Senate leaders announced their proposal in response to widespread and lengthy power outages following the remnants of Hurricane Irene in late August and the October snow storm.
"We know folks in Connecticut want not only accountability, but energy security," Senate President Pro Tem Donald Williams said at a news conference.
Power was out for as long as 11 days in late October and early November, inconveniencing hundreds of thousands of utility customers and forcing businesses to shut.
The legislation would require the state Public Utilities Regulatory Authority to develop utility performance standards during emergencies, storms and natural disasters. Standards would address planning, hazard mitigation, staffing and equipment.
PURA would establish penalties that are yet to be determined.

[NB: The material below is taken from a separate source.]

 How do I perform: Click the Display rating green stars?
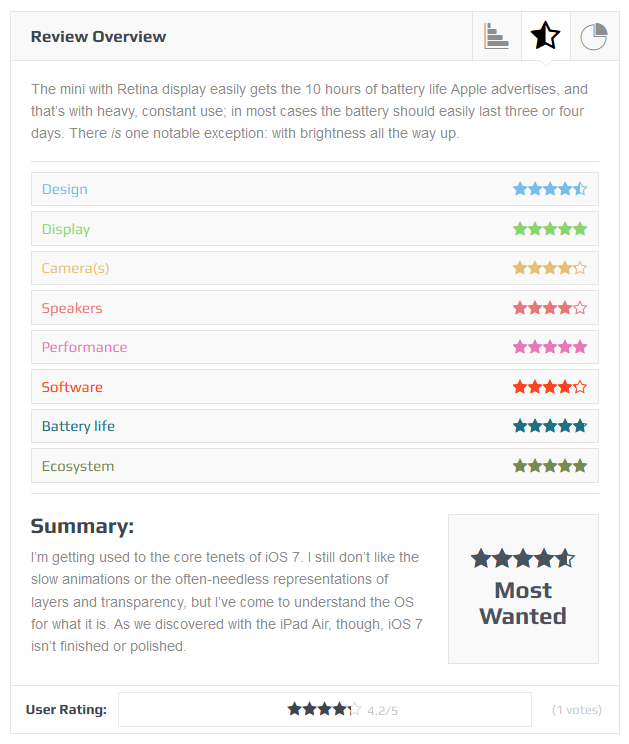coord(549,229)
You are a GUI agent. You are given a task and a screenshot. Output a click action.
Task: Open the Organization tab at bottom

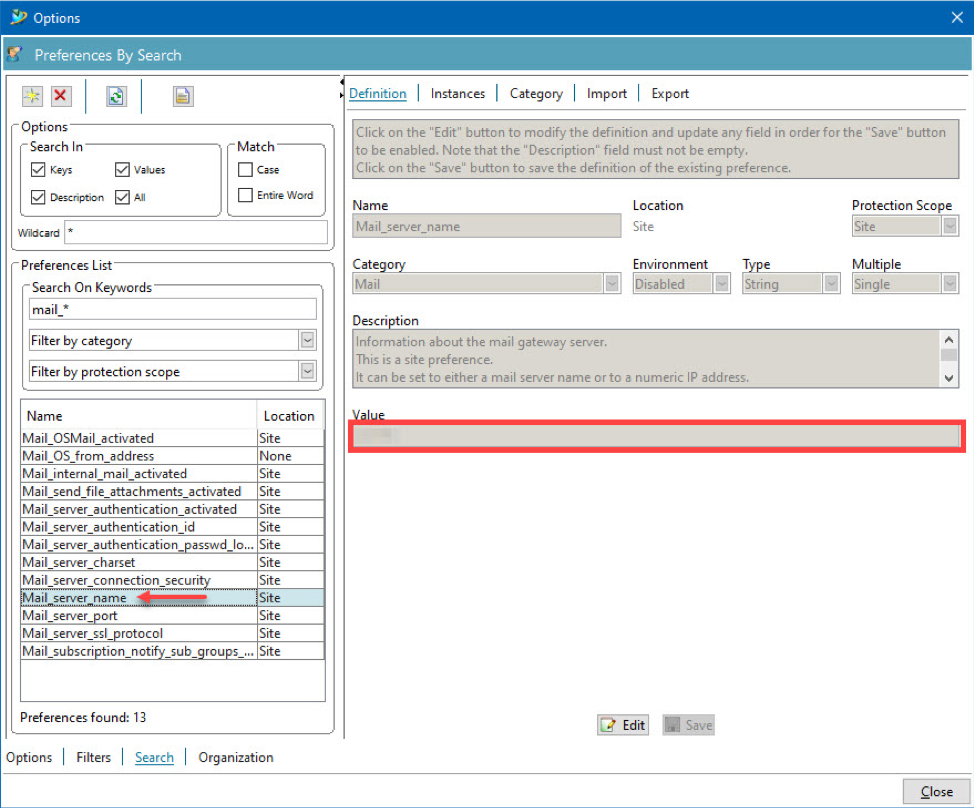(235, 757)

Mitch Gross, spokesman for Connecticut Light & Power, said the state's largest utility, which serves more than 1.2 million customers, looks forward to working with the state on legislation. He said CL&P has met with regional councils of government about how to improve service, assigned town liaisons to all 149 communities CL&P serves and proposed more tree-trimming and several projects to improve wires, poles and other equipment to withstand future storms.
Michael West, a spokesman for United Illuminating, said the utility, which serves 325,000 customers, is concerned the legislation will treat it exactly the same as CL&P even though power was restored a week or more sooner for its customers than for CL&P's customers.

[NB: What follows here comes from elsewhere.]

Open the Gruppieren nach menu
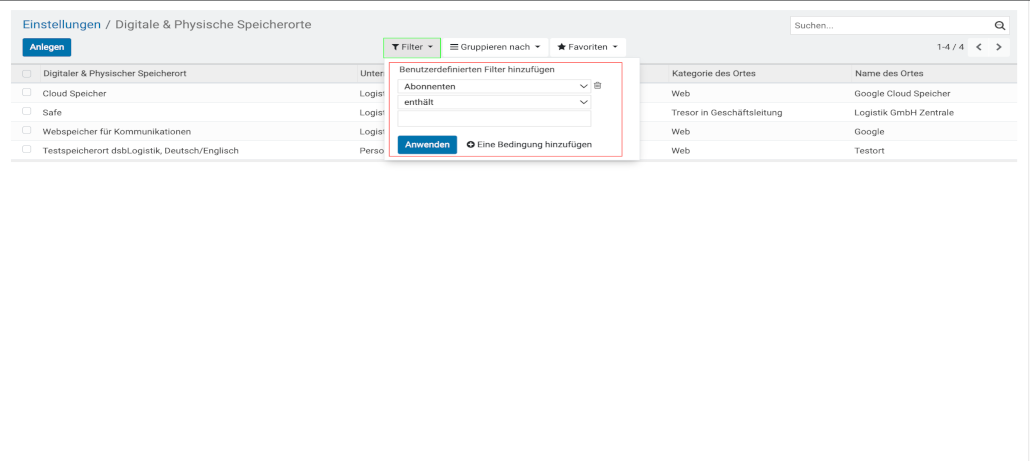The width and height of the screenshot is (1030, 461). (494, 47)
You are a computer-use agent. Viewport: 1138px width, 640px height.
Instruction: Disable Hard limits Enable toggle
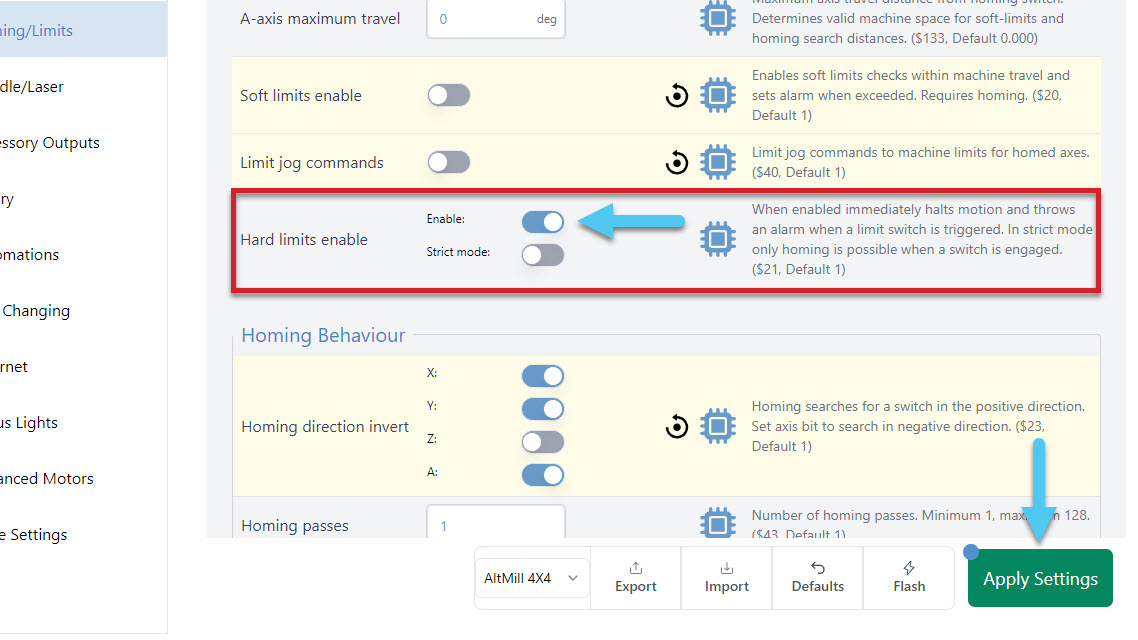pyautogui.click(x=543, y=222)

"We fared pretty well in both events," he said.
Gov. Dannel P. Malloy proposes adding $2 million for tree-trimming, spending $500,000 on emergency training and $5 million in bond funds for a pilot program to encourage the development of a micro-electric grid.
Senate Democrats would increase that to $300 million in bonds and other funding over 10 years for 150 sites where microgrids would operate, keeping police stations, gas stations, nursing homes and other key facilities operating during emergencies. Some of the money could be returned in the form of electricity generated by the microgrids and sold to a utility.

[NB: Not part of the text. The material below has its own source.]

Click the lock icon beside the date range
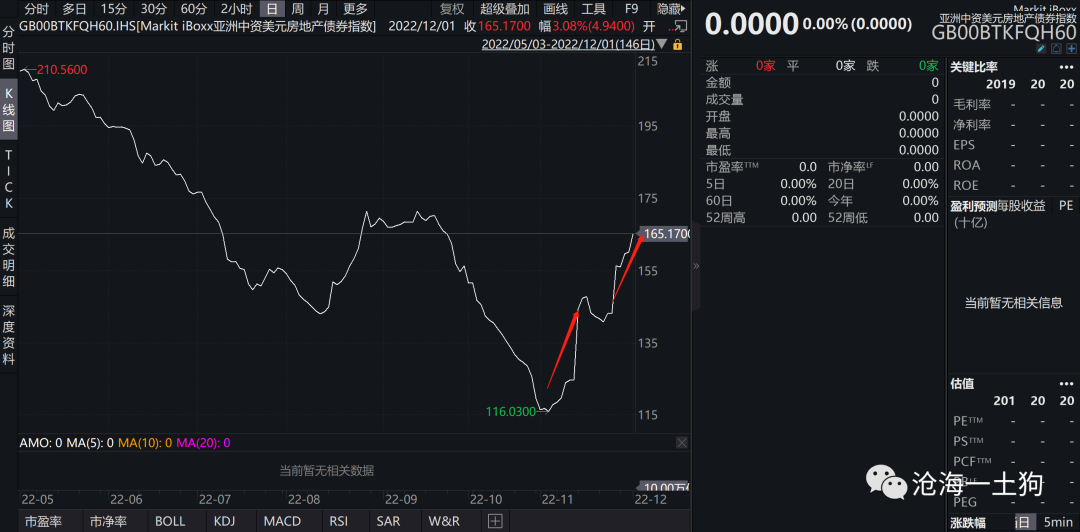 coord(678,44)
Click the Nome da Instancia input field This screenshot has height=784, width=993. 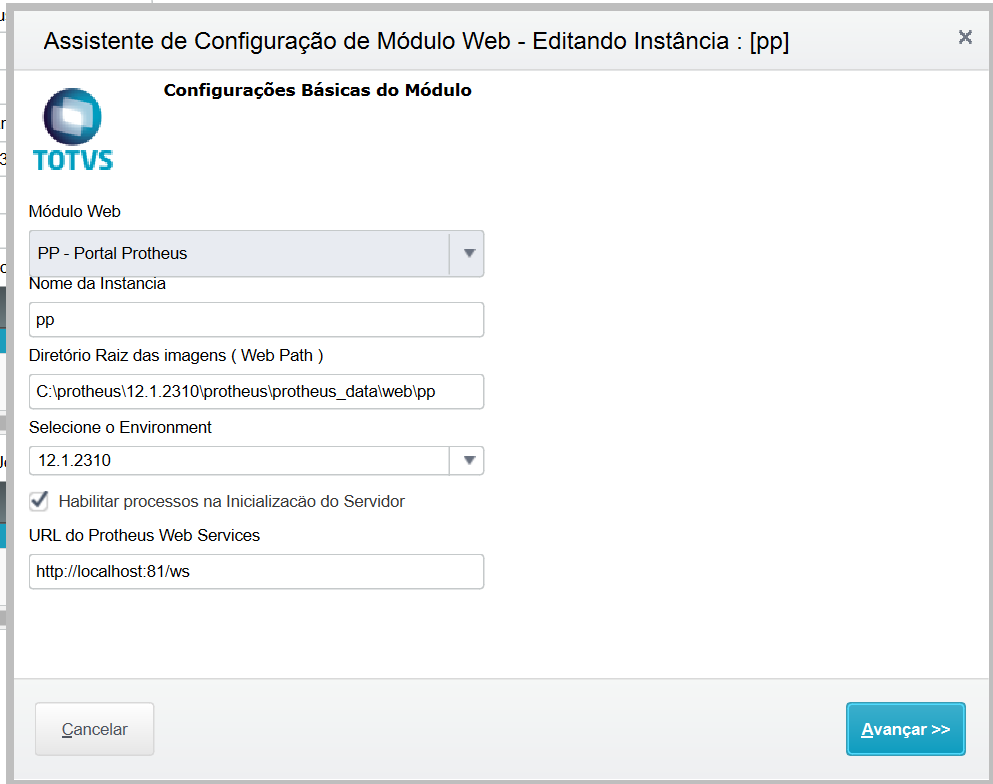pyautogui.click(x=256, y=320)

Microgrids are small-scale versions of electricity systems that generate, distribute and regulate the flow of electricity to consumers. They are smaller networks of local grids, and supporters say they would help avoid the risk of widespread blackouts from storm-related causes or terrorists seeking to disable the power system.
It also places power production closer to the users, improving efficiency of delivery.
Legislation proposed by Senate Democrats also would require utilities to review and revise mutual aid compacts and contracts with major contractors. A report issued after the storm said CL&P failed to put enough repair crews in place before the storm.
Senate Democrats also want more tree-trimming, with particular attention to hazardous trees that could topple in a storm and take down power lines. Sen. John Fonfara, co-chairman of the Energy and Technology Committee, said trees accounted for most of the problems causing the outages.
"We have to focus on that. It might not be the most exciting topic but it's at the heart of the problem," he said.